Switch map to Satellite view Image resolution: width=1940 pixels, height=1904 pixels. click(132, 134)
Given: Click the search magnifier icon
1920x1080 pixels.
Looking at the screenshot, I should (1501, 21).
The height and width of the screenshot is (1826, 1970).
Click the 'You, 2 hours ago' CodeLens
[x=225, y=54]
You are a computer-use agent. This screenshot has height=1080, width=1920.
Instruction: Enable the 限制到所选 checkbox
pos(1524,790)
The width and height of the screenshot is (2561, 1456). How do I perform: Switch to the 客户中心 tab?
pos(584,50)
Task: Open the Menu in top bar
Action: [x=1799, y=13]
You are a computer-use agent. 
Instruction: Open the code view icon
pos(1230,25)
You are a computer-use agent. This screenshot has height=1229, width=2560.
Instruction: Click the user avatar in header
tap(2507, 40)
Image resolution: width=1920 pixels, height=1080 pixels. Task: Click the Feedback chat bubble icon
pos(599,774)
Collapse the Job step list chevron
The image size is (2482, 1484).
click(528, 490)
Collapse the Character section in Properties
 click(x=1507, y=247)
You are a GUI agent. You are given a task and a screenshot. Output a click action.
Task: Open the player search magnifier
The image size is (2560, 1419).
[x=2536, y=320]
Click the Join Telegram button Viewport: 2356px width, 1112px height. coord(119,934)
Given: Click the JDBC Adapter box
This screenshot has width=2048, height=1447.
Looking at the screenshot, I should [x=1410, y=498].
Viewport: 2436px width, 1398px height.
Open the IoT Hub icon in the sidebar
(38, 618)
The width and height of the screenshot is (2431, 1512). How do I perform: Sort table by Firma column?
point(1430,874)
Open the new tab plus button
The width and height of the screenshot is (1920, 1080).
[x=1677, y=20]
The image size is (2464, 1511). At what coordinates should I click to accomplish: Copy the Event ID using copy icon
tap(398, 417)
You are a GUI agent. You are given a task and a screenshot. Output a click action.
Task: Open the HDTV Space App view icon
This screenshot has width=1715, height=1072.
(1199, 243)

· · · · · · ·

**What the exercise asks**: All of the data above should be duplicated exactly.

**Exercise answer**:
Switch map to Satellite view Image resolution: width=1940 pixels, height=1904 pixels. click(132, 134)
Given: Click the search magnifier icon
1920x1080 pixels.
Looking at the screenshot, I should (1501, 21).
The height and width of the screenshot is (1826, 1970).
Click the 'You, 2 hours ago' CodeLens
[x=225, y=54]
You are a computer-use agent. This screenshot has height=1080, width=1920.
Instruction: Enable the 限制到所选 checkbox
pos(1524,790)
The width and height of the screenshot is (2561, 1456). How do I perform: Switch to the 客户中心 tab?
pos(584,50)
Task: Open the Menu in top bar
Action: [x=1799, y=13]
You are a computer-use agent. 
Instruction: Open the code view icon
pos(1230,25)
You are a computer-use agent. This screenshot has height=1229, width=2560.
Instruction: Click the user avatar in header
tap(2507, 40)
Image resolution: width=1920 pixels, height=1080 pixels. Task: Click the Feedback chat bubble icon
pos(599,774)
Collapse the Job step list chevron
The image size is (2482, 1484).
click(528, 490)
Collapse the Character section in Properties
 click(x=1507, y=247)
You are a GUI agent. You are given a task and a screenshot. Output a click action.
Task: Open the player search magnifier
The image size is (2560, 1419).
[x=2536, y=320]
Click the Join Telegram button Viewport: 2356px width, 1112px height. coord(119,934)
Given: Click the JDBC Adapter box
This screenshot has width=2048, height=1447.
Looking at the screenshot, I should [x=1410, y=498].
Viewport: 2436px width, 1398px height.
Open the IoT Hub icon in the sidebar
(38, 618)
The width and height of the screenshot is (2431, 1512). How do I perform: Sort table by Firma column?
point(1430,874)
Open the new tab plus button
The width and height of the screenshot is (1920, 1080).
[x=1677, y=20]
The image size is (2464, 1511). At what coordinates should I click to accomplish: Copy the Event ID using copy icon
tap(398, 417)
You are a GUI agent. You are given a task and a screenshot. Output a click action.
Task: Open the HDTV Space App view icon
This screenshot has width=1715, height=1072.
(1199, 243)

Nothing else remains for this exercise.